▶ Work task:
All lines from the one with "Like (14, 755)" to the end of the listing below are to be transcribed exactly; both end lines are included, and no other lines are.

▶ Entries shown:
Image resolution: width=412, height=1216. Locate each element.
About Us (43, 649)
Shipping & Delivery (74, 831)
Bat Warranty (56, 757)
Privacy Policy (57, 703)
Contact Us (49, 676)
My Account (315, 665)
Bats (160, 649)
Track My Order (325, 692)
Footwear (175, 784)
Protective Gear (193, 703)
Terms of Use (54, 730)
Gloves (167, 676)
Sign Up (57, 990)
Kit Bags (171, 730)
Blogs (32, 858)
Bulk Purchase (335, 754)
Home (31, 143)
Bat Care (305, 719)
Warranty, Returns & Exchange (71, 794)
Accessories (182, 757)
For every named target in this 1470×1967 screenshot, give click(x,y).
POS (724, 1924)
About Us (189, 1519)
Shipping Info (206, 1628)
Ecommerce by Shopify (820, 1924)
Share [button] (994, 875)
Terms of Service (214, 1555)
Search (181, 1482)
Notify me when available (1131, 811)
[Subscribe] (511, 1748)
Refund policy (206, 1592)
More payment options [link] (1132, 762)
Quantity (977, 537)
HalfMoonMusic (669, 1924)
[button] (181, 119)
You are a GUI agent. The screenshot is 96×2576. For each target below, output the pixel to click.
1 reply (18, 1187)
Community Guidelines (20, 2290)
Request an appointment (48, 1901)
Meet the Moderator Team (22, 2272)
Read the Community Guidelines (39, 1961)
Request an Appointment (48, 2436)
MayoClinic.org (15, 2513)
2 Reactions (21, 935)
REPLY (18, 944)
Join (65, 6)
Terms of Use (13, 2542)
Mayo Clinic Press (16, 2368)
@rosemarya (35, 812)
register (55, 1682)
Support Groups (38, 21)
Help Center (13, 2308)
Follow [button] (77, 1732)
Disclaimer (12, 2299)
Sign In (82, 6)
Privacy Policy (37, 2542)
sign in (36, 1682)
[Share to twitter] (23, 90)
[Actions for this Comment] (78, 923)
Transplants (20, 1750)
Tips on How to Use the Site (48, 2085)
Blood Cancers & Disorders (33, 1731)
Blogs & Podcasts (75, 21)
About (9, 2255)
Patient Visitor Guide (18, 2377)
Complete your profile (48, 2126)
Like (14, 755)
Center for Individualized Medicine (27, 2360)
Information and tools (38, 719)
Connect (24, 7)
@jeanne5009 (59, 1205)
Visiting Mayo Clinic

▶ Written answer:
Like (14, 755)
Center for Individualized Medicine (27, 2360)
Information and tools (38, 719)
Connect (24, 7)
@jeanne5009 (59, 1205)
Visiting Mayo Clinic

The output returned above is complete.